The California Consumer Privacy Act (CCPA) regulations have always included an incentive for businesses that share personal information of California consumers with service providers and third parties to assess these recipients’ compliance with CCPA, including its mandatory contract terms. Recent updates to the regulations have changed those incentives into statutory obligations.
The CCPA’s new risk assessment regulations take effect on January 1, 2026. They include a mandatory obligation to report your risk assessment activities to the California Privacy Protection Agency (CPPA), beginning on April 1, 2028. Businesses should begin building their capabilities to meet the new CCPA risk assessment requirements now and commence assessments in 2026.
CCPA Risk Assessments: The Basics
Why are risk assessments being required?
California wants businesses to evaluate the risks and benefits of using consumers’ personal information before they begin processing the data for a purpose that presents significant consumer risks. Their stated goal is to make businesses consider whether the risks to consumers’ privacy are outweighed by the benefits the processing will deliver to the consumer, the business, other stakeholders, and the public. Businesses that operate in the UK and Europe will recognize this risk/benefit analysis structure from the GDPR.
Do I have to start now if reporting is not required before 2028?
Yes, because the regulations include a section on timing of the assessments. It says that a business must conduct and document a risk assessment before initiating any processing activity that creates a significant risk to consumers (as detailed below). If your first report to the CPPA in 2028 does not show that you conducted your assessments before you started the processing, you will be in violation of this timing requirement. In addition, the CPPA or the California Attorney General may require a business to submit its risk assessment reports at any time, and the business must comply within 30 days.

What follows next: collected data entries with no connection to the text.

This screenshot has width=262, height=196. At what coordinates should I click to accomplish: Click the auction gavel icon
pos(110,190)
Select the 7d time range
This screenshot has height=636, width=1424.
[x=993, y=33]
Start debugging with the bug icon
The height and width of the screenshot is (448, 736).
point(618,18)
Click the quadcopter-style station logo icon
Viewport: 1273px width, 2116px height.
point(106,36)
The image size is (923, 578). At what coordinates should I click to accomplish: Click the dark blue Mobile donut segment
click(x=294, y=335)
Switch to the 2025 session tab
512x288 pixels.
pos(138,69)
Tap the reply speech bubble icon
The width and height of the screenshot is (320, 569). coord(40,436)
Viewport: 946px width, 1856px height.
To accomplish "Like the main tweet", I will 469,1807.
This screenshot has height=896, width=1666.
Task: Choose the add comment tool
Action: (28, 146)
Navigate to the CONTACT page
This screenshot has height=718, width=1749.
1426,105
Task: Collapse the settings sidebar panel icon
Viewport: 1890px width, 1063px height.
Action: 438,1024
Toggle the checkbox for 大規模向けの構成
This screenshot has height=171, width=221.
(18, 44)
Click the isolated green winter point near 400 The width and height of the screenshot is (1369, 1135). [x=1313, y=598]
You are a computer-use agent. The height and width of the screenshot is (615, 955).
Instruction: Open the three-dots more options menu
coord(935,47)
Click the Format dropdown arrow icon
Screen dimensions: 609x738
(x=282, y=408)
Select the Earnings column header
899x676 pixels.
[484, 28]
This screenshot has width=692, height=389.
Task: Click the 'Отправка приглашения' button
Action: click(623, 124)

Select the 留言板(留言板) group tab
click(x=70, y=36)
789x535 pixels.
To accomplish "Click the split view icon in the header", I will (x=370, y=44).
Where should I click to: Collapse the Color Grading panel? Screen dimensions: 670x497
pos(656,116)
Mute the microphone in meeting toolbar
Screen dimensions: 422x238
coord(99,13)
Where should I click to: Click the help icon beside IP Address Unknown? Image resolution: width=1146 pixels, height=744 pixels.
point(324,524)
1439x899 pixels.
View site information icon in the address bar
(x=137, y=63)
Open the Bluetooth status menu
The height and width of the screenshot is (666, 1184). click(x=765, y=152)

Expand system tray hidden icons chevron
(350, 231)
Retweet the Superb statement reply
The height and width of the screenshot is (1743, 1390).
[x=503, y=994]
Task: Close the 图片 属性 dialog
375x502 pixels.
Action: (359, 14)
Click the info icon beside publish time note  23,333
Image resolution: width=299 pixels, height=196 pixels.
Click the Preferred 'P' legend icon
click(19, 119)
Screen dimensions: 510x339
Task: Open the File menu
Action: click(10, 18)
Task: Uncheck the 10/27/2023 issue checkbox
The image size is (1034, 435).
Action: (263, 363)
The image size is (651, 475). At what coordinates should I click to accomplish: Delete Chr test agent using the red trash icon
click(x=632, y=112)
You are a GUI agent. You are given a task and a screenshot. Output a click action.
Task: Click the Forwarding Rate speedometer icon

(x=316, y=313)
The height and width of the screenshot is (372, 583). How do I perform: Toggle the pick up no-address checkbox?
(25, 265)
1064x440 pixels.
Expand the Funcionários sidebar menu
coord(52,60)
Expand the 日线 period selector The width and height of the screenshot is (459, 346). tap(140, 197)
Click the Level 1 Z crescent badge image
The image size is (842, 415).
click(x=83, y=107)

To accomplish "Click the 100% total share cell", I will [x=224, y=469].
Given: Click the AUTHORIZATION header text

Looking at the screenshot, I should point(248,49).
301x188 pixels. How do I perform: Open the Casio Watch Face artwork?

When are risk assessments required?
They are required when your processing of consumers’ personal information poses a significant risk to their privacy. Significant risk is defined to mean these activities:
- Selling or sharing personal information. Note that “sharing” means sharing for cross-context behavioral advertising purposes (i.e., targeted advertising).
- Processing sensitive personal information, such as information about a consumer’s health, finances, or precise location.
- Using Automated Decision Making Technologies (ADMT – think “AI”) to make a significant decision concerning a consumer. Note that “significant decision” is a defined term in the CCPA regulations and relates to financial, housing, educational, employment, and healthcare decisions affecting a consumer.
- Using automated processing (again, think AI) to infer or extrapolate a consumer’s capabilities or qualifications, location or movements:
- When the consumer is acting as an educational or job applicant, student, employee, or independent contractor for you, or
- Based on the consumer’s presence in a sensitive location, such as a healthcare facility.
- Using personal information to train ADMT (AI) or biometric identification technologies for the business’s use in making significant decisions about consumers.
What information must be included in risk assessments?
The required contents of CCPA risk assessments are specific and comprehensive. They are too extensive to cover in detail here, but some key highlights are below.
- Risk assessments must be documented in a report.
- For each type of risk activity where an assessment is required, the report must include:
- The purpose of the processing, with specificity.
- The categories of personal information to be processed for that purpose, including any sensitive personal information.
- A description of the operational elements of the processing, such as collection methods, data sources, retention periods, how the business interacts with consumers to collect the information and the purpose of that interaction, the disclosures made to the consumers, the approximate number of consumers involved, and the names or categories of service providers, contractors or third parties that receive the personal information and the reasons for the disclosures to each. If ADMT is an intended use, additional information is required.
- Both the benefits and negative impacts of the processing.
- Any safeguards the business employs to protect consumers’ data.
- The go/no-go decision that the business made based on the assessment.
- The business’s personnel that provided the information for the assessment.
- The date the assessment was reviewed and approved along with the names and positions of the approvers. Approvers must include a person who has authority to make the go/no-go decision.
What must be reported in our risk assessment reports to the CPPA?
Risk assessment reports to the CPPA must include:
- An attestation by a knowledgeable member of the business’s executive management team that required risk assessments were completed and are true and correct, and
- A summary of the risk assessment information. Additional details are specified in the regulations.
Next Steps
The new CCPA risk assessment regulations are substantial and detailed. For businesses not already accustomed to conducting privacy risk assessments, complying with them will require planning and cross-enterprise processes and procedures. Businesses are encouraged to start their planning now and begin conducting risk assessments in 2026.